Et concernant l’industrie du tabac ? On s’arrange aussi. On leur a taxé 100 millions d’euros pour un fond tabac. Bien joué également, on en redistribue une partie aux anti-tabac qui valident et influencent pour que tout ce système reste à l’équilibre (chacun sa part du gâteau). Côté contrebande, les chiffres sont sortis aujourd’hui, les saisies ont augmenté de +15%, mais le tonnage global n’a progressé que de 1,2%. Objectif, traquer le trafic du quotidien, c’est assumé, aller gauler les petits fumeurs qui cherchent des clopes moins chères plutôt que s’attaquer aux filières organisées derrière lesquelles on retrouve les usines de l’industrie du tabac.
On pourra enfin admirer l’art de la diplomatie avec Andorre, où pour « lutter contre les trafics », les prix du tabac seront désormais soumis à un tarif minimum : pas plus de 35% moins cher qu’en France. C’est pas une blague. Le président Macron est un des co-princes, donc si la volonté était vraiment de juguler le trafic, les prix seraient indexés sur la France. Quel intérêt ? On se demande…
Fumeurs : indispensables !
C’est pathétique. Les fumeurs sont indispensables à un système où les intérêts sont tellement croisés que la santé publique ne peut faire son œuvre.
Pour en revenir à la vape, c’est une chance inouïe. Une invention inespérée. Toutes les données concordent, sur la réduction des risques, sur l’efficacité, et aujourd’hui encore, on constate que tout l’establishment est en ordre rangé pour éviter qu’elle ne sauve trop de fumeurs, quitte à mentir à la population.
On consigne pour l’histoire, comme d’habitude.
On pourrait remarquer que la précédent augmentation comparable* (« le paquet à 5€ », +25%, 2003-2005) a produit aussi une baisse des ventes (~80Md à ~55Md, -30%), associée à une baisse de la prévalence (35% à 30-32%) rattrapée en 2010 malgré une hausse continue plus modeste (5,65€).

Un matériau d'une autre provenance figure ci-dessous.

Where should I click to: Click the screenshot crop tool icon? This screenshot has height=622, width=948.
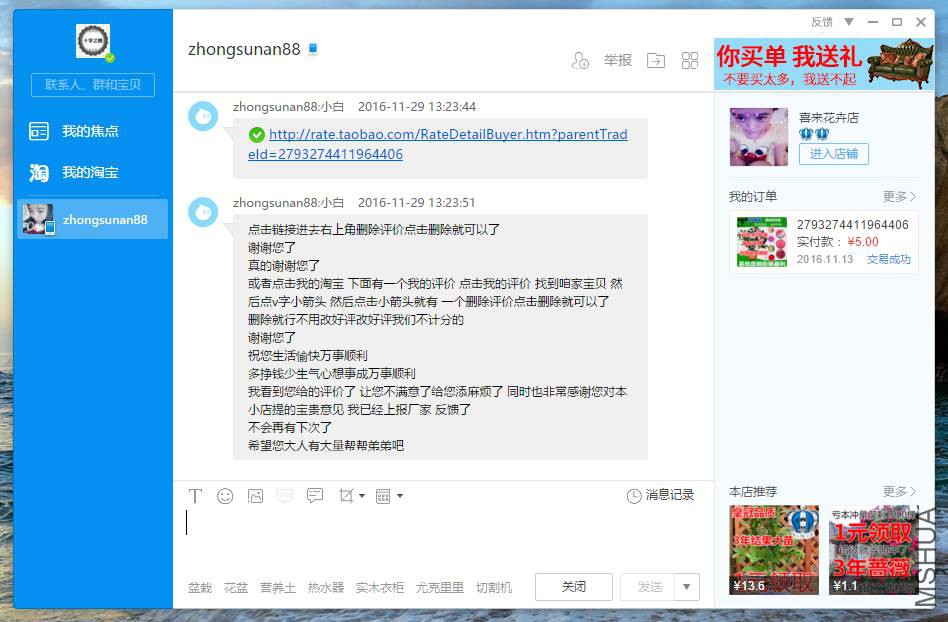(x=346, y=496)
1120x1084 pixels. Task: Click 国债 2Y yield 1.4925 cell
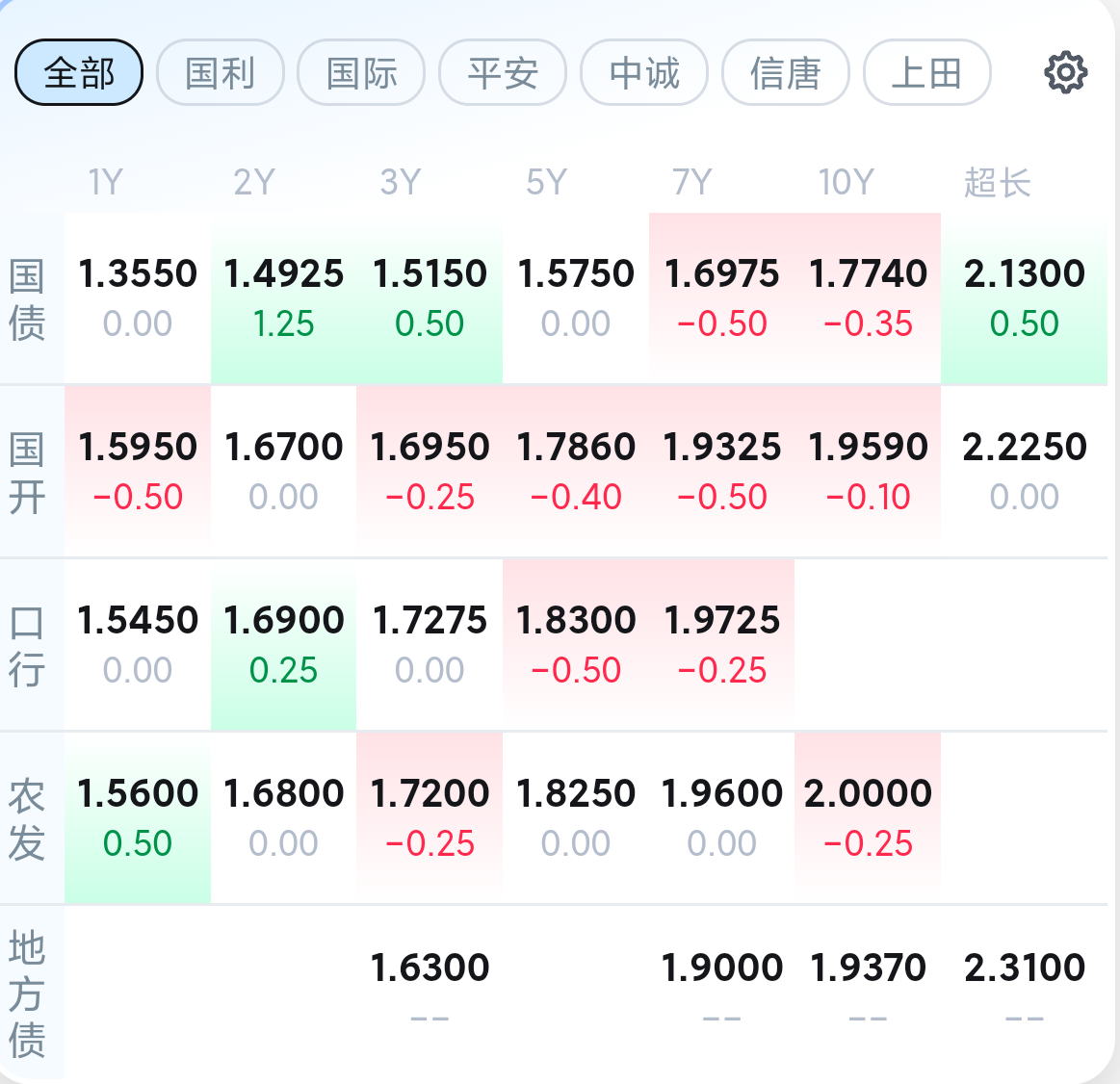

Cela pour ne pas prendre l’exemple* plus discutable (car accompagnée d’autres facteurs, comme simplement l’information des fumeurs concernant les risques) du doublement plus progressif de 1990 à 2000 (prix x2, ventes -10%, prévalence -5%, durable).
* sources OFDT/SPF
Et bien sûr ne parlons surtout pas de la vape qui a fait baisser consommation (-20%) et la prévalence (+1,1M d’ex-fumeurs) et les risques de ceux (2+M) qui baissaient leur consommation entre 2011 et maintenant… Mais l’OFDT ne mesurant pas les vapoteurs qui arrêtent de fumer (premier indicateur pertinent) ou baissent avec substitution (second indicateur pertinent) mais uniquement ceux qui continuent de vapoter avec ou sans nicotine on ne saura pas à cette source-là (dont la fiabilité est par ailleurs discutable vus les écarts croissants avec les autres évaluations).